Your output should be exactly the lines from the one containing "Task: Click the" through the final line of the following data, please, with no pictures.

Records excerpted from a collection
##########
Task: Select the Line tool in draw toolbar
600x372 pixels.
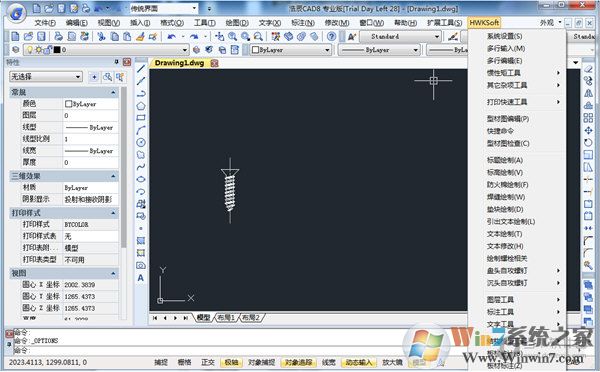Action: pyautogui.click(x=141, y=69)
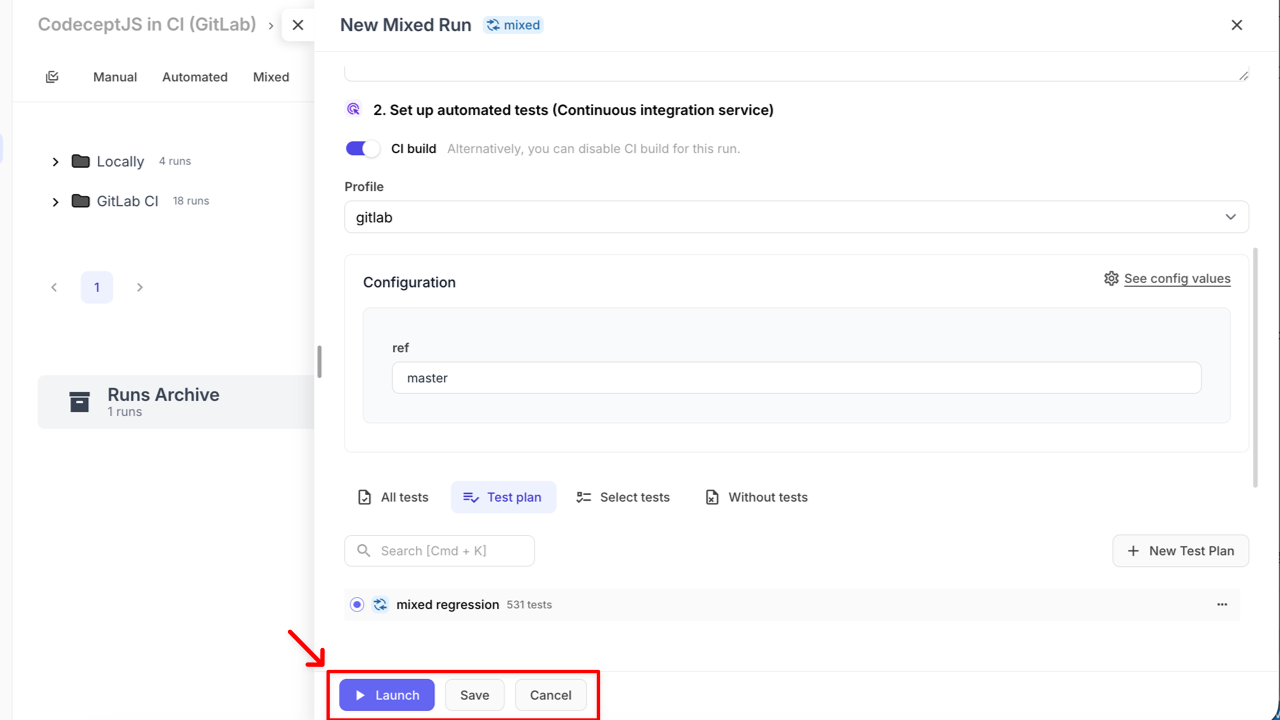Switch to the All tests tab
Screen dimensions: 1280x720
tap(393, 497)
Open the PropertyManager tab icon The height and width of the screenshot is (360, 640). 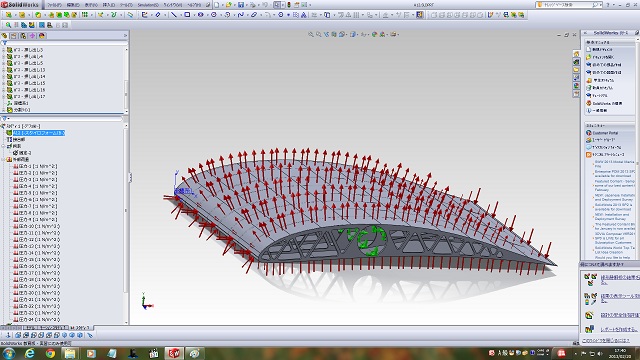(14, 36)
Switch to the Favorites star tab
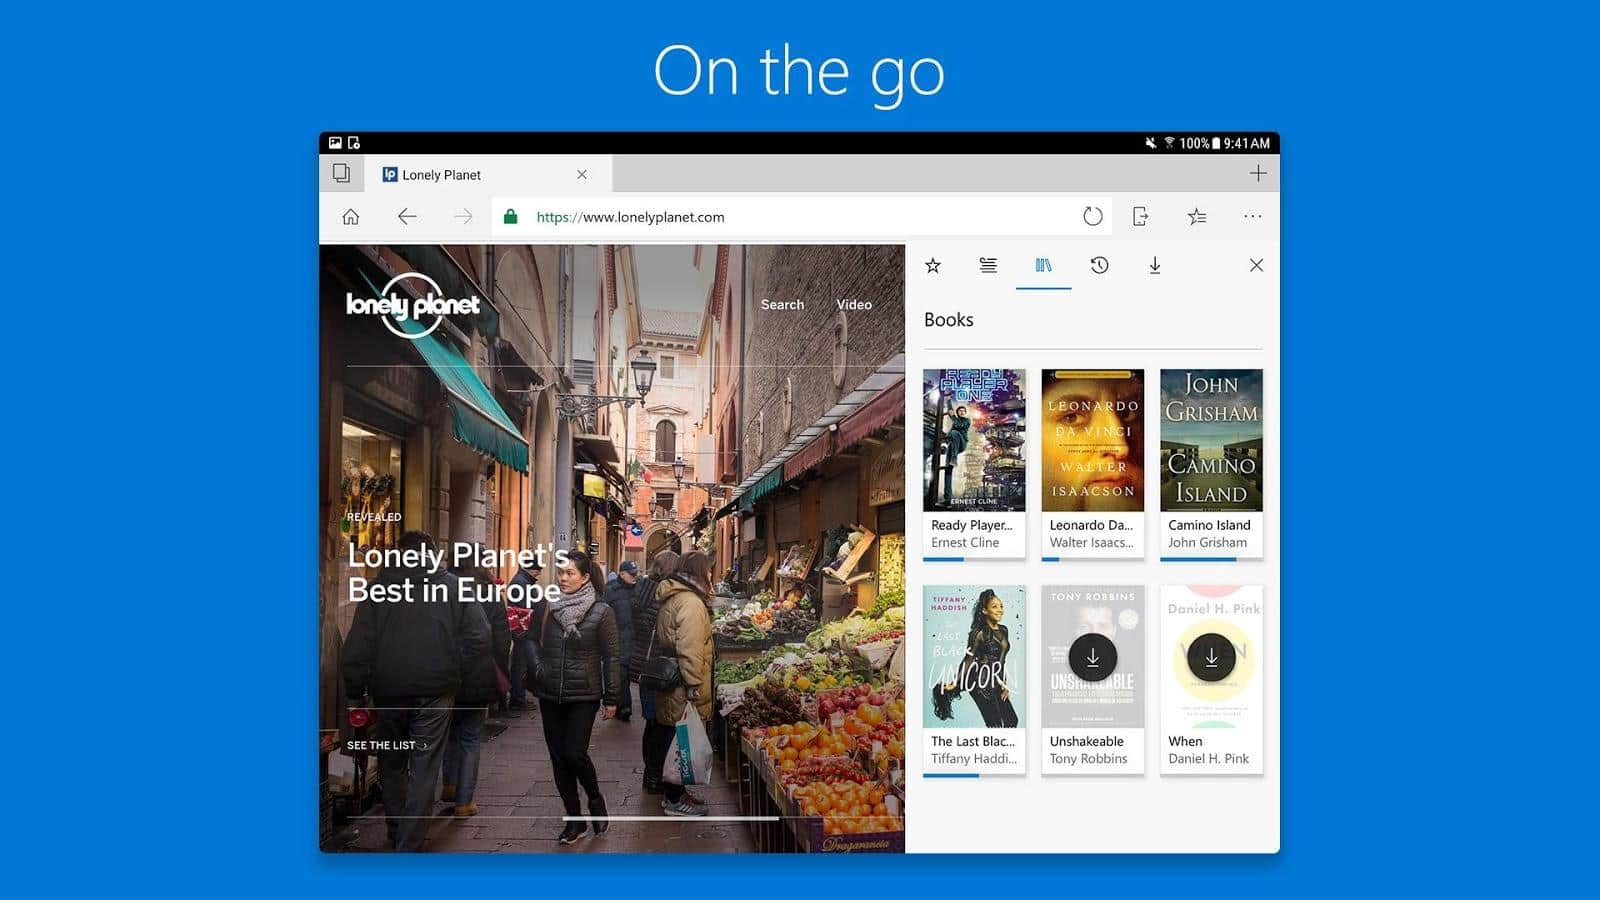The width and height of the screenshot is (1600, 900). pos(933,265)
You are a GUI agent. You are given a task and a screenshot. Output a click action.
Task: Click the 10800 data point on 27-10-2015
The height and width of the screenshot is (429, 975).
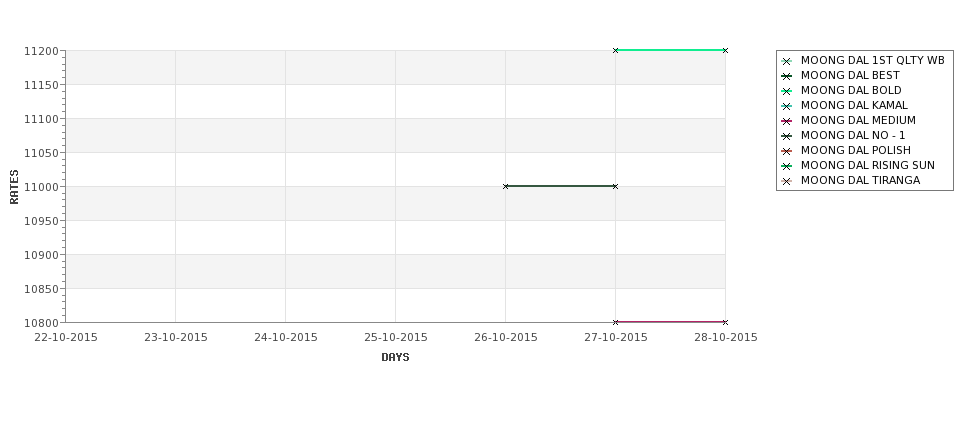[616, 322]
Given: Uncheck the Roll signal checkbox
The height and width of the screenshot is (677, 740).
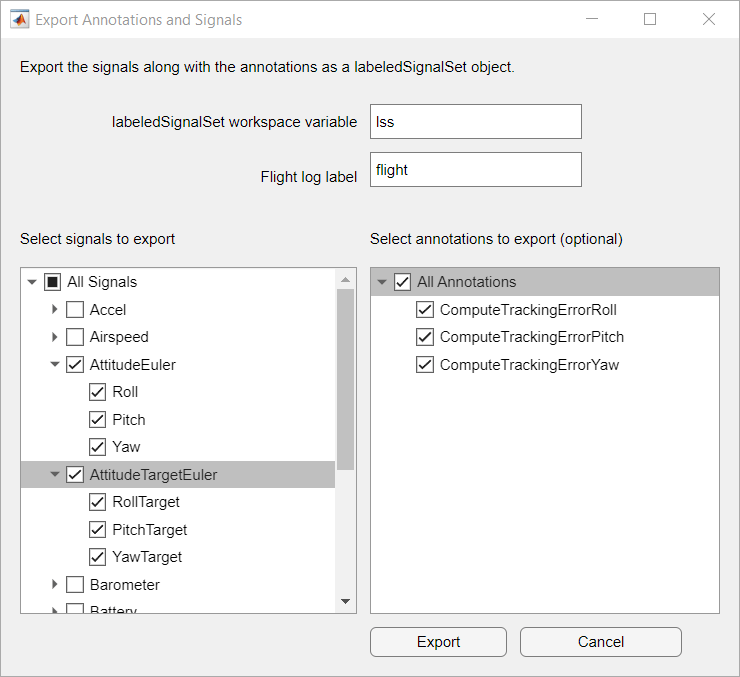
##########
Result for this exercise:
Task: Click the 10800 data point on 27-10-2015
The height and width of the screenshot is (429, 975).
[616, 322]
Given: Uncheck the Roll signal checkbox
The height and width of the screenshot is (677, 740).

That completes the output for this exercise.